Anies Baswedan, a distinguished communicator, and Sandiaga Uno, a noted businessman, should form a strong leadership team as the new governor and deputy governor of Jakarta from next October. Anies’ communications skills are urgently needed to heal the racial and religious divisions that marred the gubernatorial election campaign over the past eight months. In fact, good communication is the key to leadership, and is needed to both inspire people and to connect them, through a keen understanding of their needs.
While healing these divisions should be the top priority of Anies-Sandiaga’s program, their next task, to improve the city’s public governance, is equally challenging and is needed to support and strengthen the role of Jakarta as the nation’s capital and the administrative capital of the ASEAN economic community.
Even though outgoing governor Basuki “Ahok” Tjahaja Purnama, has done a great job, the challenges facing Jakarta have grown in scale and complexity as a result of continued under-investment in public infrastructure and utilities. Lack of access to suitable sanitation, proper housing, transportation and clean air and water continues to plague the city.

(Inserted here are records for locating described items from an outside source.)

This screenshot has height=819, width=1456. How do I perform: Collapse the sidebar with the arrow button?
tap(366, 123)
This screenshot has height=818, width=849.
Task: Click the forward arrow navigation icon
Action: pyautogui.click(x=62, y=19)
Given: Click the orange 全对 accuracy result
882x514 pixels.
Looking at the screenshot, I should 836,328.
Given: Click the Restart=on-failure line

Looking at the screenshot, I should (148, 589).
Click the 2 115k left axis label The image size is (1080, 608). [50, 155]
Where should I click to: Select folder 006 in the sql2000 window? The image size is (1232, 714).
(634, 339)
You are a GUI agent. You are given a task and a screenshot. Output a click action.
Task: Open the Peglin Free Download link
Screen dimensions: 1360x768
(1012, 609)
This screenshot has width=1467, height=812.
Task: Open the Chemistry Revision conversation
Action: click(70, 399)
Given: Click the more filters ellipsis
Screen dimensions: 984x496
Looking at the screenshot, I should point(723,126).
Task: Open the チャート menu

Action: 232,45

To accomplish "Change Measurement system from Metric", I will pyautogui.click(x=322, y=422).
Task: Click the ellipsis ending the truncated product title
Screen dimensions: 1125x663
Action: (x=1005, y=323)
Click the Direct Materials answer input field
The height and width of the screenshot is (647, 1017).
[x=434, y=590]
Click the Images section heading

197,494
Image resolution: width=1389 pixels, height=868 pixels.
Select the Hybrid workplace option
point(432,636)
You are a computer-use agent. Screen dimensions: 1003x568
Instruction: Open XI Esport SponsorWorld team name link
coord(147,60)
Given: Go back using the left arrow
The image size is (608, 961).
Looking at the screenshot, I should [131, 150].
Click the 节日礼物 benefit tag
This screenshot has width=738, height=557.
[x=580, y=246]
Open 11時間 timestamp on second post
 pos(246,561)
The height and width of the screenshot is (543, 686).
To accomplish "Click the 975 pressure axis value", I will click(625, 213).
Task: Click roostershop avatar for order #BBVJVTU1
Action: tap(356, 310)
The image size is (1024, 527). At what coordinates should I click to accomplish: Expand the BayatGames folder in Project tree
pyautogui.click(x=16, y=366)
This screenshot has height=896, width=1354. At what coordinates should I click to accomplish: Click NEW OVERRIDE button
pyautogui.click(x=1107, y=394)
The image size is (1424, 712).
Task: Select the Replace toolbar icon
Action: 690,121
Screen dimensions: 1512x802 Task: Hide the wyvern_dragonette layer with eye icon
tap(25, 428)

Dealing with these challenges will require urban development to be combined with strategic spatial planning in order to integrate public sector functions and to address the interrelated issues of rapid urbanization, urban poverty, informality, slums and access to basic services.
Making the city more livable requires a balance between the imperatives of economic growth, social harmony and environmental protection, to ensure sustainable growth in the long run.
Since municipal budget resources are severely limited, private investment and businesses should be further invigorated to create jobs and generate increased tax revenue for public-sector financing. Hence, the role of Sandiaga, given his acumen, will be to prioritize the development of services and the creative industry, notably information technology-based businesses, as the city is no longer suitable for large-scale labor-intensive manufacturing.
The new municipal government should also pay added attention to the development of institutional and physical infrastructure in order to encourage more multinational companies to establish their regional, ASEAN, headquarters in Jakarta.
The new governor must also realize that managing Jakarta does not only mean concentrating on the 10 million people who live the city, but also taking into account the Greater Jakarta area (Jabodetabek), which houses a combined population of almost 30 million people. Millions of people from Jakarta’s surrounding areas come to the city for work, and other needs, daily, or as often as once a week or once a month.
Jakarta and Jabodetabek, though different administrative areas, cannot be separated where public interest is concerned, because people commute between the city boundaries every day. The local administrations may be different, but to the people concerned they are the same.
Jakarta is the gateway to, and the economic locomotive of Jabodetabek and beyond, Bekasi, Depok, Bogor and Tangerang should all enjoy the fruits of Jakarta’s development.